* Passage provided:
8. Non-banklenders, the next target of APRA?
Non-bank lenders are often more lenient in their borrowing capacity assessment, allowing borrowers access to more money than a major bank would allow on most occasions. The differential can be quite significant. For this reason and the fact that the government targeted non-bank lenders as part of their policy to repeal responsible lending laws, non-bank lenders could be part of the next target for APRA if concern builds over the risks of non-bank lending policies and practices. The Property Planner explains the policy differences between bank and non-bank lenders and why you can regularly access more credit using a non-bank lender. And why you shouldn’t let a few percentage points in interest rates get in the way of your property strategy.
9. Australian’s on the spend – a consumer driven recovery
The household savings ratio had spiked to a historic high of 19 per cent during the pandemic. But as households emerged from lockdown the rate of savings fell quick smart to 12 per cent in the December quarter. We certainly all enjoyed being able to get out and about and spend on holidays, social activities, material goods and of course, housing. This savings rate is expected to fall to 8 per cent by the end of the year. This is exactly what the government wants to see, as consumer spending creates jobs which drives the economy.
10. Property market sentiment is shifting
The ‘Time to Buy a Dwelling Index’, which is one of the indexes feeding into the Westpac Melbourne Institute Consumer Sentiment index has decreased from 116.4 in March to 107.2 in April. It is now 18.8% below its recent peak in November 2020 of 132. Some buyers are discouraged by the recent surge in prices and implications for affordability, however the index is still above 100 which means the majority still believe now is a good time buy. The lowering of this index is reflected by the heat in the market is dissipating. Despite this, we expect the property market to continue to see price growth at a reduced pace right into the first half of 2022.

(Pixel coordinate grounding data)
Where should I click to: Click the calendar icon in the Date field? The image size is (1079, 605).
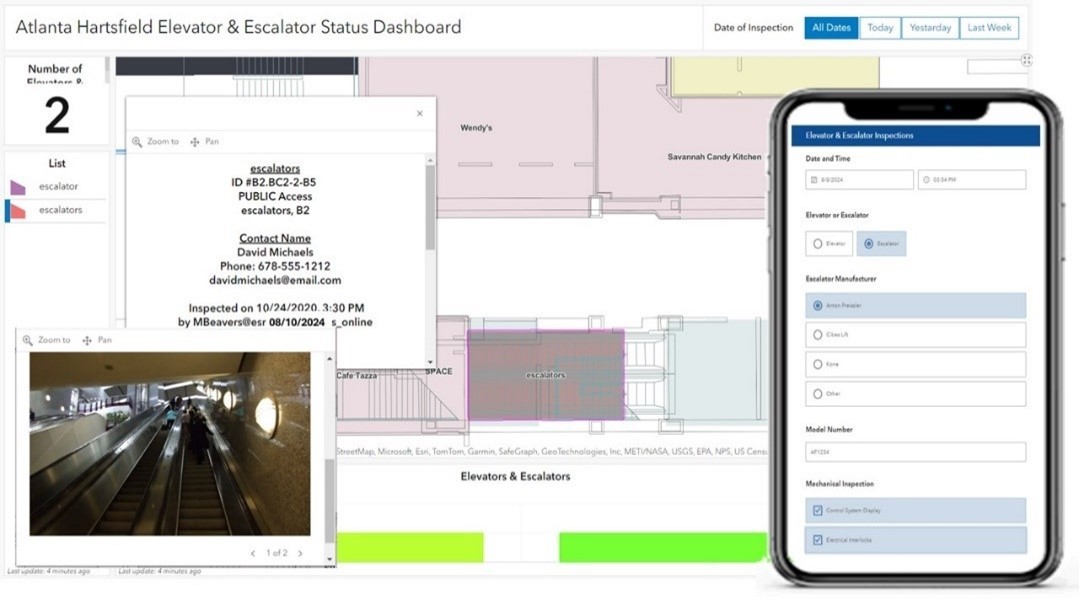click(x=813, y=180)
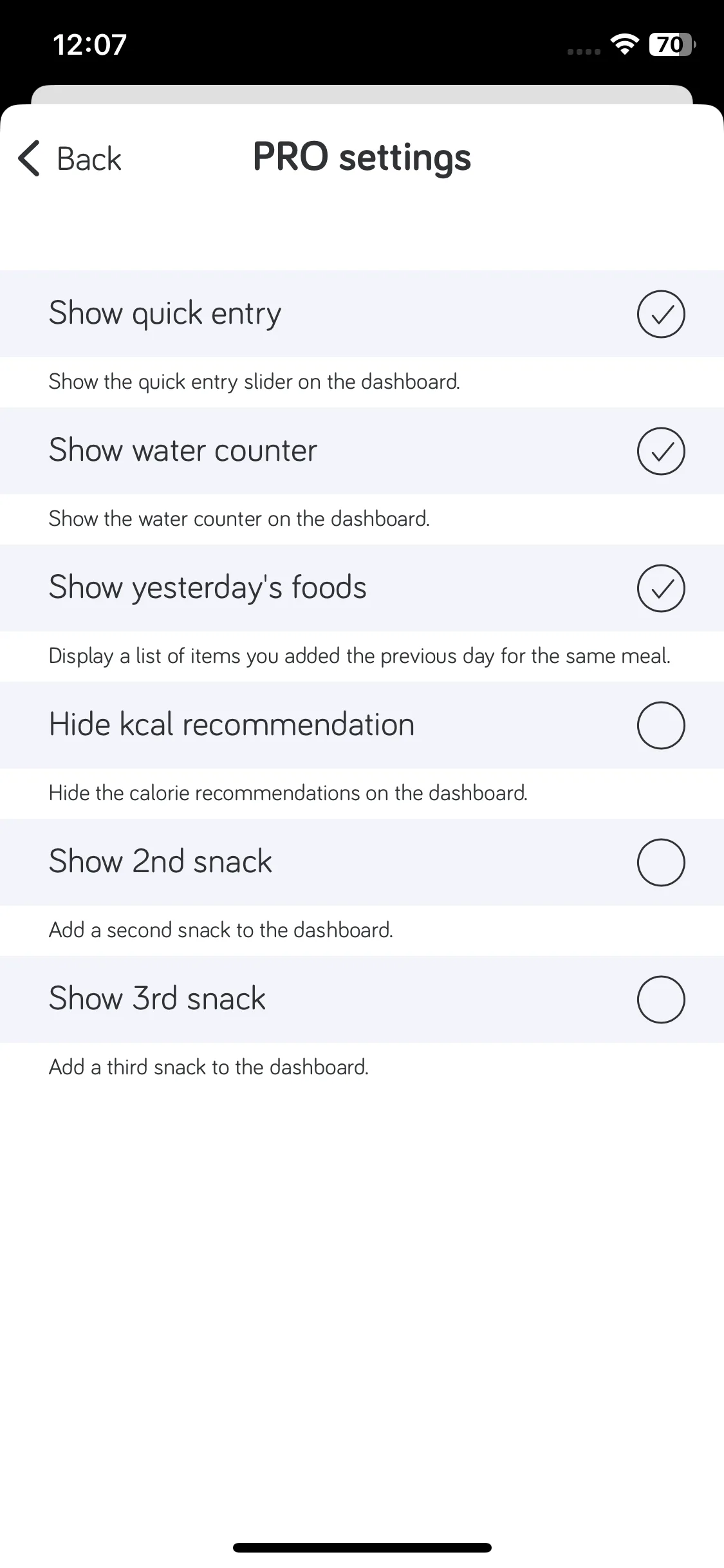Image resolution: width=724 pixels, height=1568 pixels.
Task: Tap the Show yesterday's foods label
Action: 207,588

* What to work on:
1. Revise the property market passage starting with "10. Property market" and going on through "half of 2022.", swapping "buyers" for "purchasers".
2. Carry the property market passage forward from its final sentence.

* Task results:
1.
10. Property market sentiment is shifting
The ‘Time to Buy a Dwelling Index’, which is one of the indexes feeding into the Westpac Melbourne Institute Consumer Sentiment index has decreased from 116.4 in March to 107.2 in April. It is now 18.8% below its recent peak in November 2020 of 132. Some purchasers are discouraged by the recent surge in prices and implications for affordability, however the index is still above 100 which means the majority still believe now is a good time buy. The lowering of this index is reflected by the heat in the market is dissipating. Despite this, we expect the property market to continue to see price growth at a reduced pace right into the first half of 2022.

2.
David Johnston- The Property Planner’s Golden nugget: for people who are waiting for interest rates to rise to get into the property market, for this to occur, the labour market will need to be tight enough to generate wages growth that is materially higher than it is currently. That isn’t going to happen until 2024 at the earliest (the RBA believes). Make your property decisions based on your own personal economy and not what’s happening in the external economy. APRA has made it clear it has no mandate to control house prices, but it will need to act if risks are growing on the balance sheets of regulated banks or there are financial stability concerns. That could be in 6 months or so, but they want to flatten it, not decimate it.
Cate Bakos – The Property Buyer’s Golden nugget: the impact of sentiment and how it can be dangerous, if we look at what everyone else is doing and we follow suit. That can be very dangerous at times. Listening to interview about guys who invested crypto currency called Doge, it’s experienced phenomenal growth. They anticipated Doge coin would have a run and Elon Musk referenced it, he made a remark that wasn’t so supportive and it dropped 28% immediately. Sometimes our market can be quite fickle and we need to ask more questions.